Reputation: 1508
I am coding a method in python that by means of OpenCV, it processes some images from a camera and compares pixel by pixel that image to some parameters and, depending to these parameters, puts that pixel to zero. The piece of code which does that is the following:
while True:
ret, frame = cap.read() # retrieve image from the camera
for row in range(rows):
for col in range(cols):
b1 = (frame[row][col][:] < Nsigma2[row][col][:]).all();
b2 = (frame[row][col][:] > Psigma2[row][col][:]).all();
if not b1 and not b2:
frame[row][col][:] = [0,0,0];
cv.imshow('frame',frame) #show the processed image
if cv.waitKey(15) & 0xFF == ord('q'):
break
Besides correctness or not of the algorithm itself, is this the correct way to traverse and access numpy
matrices?

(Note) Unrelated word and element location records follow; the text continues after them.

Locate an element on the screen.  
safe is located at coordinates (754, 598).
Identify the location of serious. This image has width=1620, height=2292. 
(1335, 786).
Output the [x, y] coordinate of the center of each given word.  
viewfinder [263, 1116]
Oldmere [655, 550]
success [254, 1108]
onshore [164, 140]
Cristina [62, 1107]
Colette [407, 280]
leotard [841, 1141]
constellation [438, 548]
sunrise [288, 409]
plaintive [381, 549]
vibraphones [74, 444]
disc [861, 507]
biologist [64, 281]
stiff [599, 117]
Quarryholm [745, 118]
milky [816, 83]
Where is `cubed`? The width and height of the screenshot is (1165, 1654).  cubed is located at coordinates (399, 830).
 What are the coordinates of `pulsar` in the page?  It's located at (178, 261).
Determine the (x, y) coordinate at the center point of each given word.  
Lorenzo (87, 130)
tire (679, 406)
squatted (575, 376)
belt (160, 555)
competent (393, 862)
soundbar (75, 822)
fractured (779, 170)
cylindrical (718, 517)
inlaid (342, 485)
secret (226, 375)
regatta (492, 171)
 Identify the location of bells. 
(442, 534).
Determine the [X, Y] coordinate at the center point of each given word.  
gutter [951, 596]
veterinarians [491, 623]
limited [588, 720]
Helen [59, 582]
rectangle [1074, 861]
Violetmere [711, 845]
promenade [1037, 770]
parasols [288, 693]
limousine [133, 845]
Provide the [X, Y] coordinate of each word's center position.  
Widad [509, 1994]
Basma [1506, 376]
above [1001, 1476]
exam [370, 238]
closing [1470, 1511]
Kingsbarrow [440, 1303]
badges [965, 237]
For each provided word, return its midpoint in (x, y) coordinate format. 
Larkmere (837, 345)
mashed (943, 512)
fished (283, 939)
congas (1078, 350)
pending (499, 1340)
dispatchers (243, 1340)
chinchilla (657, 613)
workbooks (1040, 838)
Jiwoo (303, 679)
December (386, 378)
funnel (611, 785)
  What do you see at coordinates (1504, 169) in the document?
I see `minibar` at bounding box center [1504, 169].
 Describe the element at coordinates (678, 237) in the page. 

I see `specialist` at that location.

But this is extremely slow. I think that the slowest direction is the third component of the matrices, which I access in the inner loop, but I don't find any better way to do that. I am not very used to Python so, it is normal and expectable such an slow performance?
Upvotes: 4
Views: 153
Reputation: 67427
What's slowing you down is most likely looping, which is not one of Python strengths. I doubt memory access is relevant on top of that. You can vectorize your processing, and get it all done at once, letting numpy internally loop over the values. This three lines:
b1 = np.all(frame < NSigma2, axis=-1)
b2 = np.all(frame > PSigma2, axis=-1)
frame[~(b1 | b2)] = 0
could replace your 2 nested loops. You will not be able to see the image processed pixel by pixel, as you seem to be doing now, though.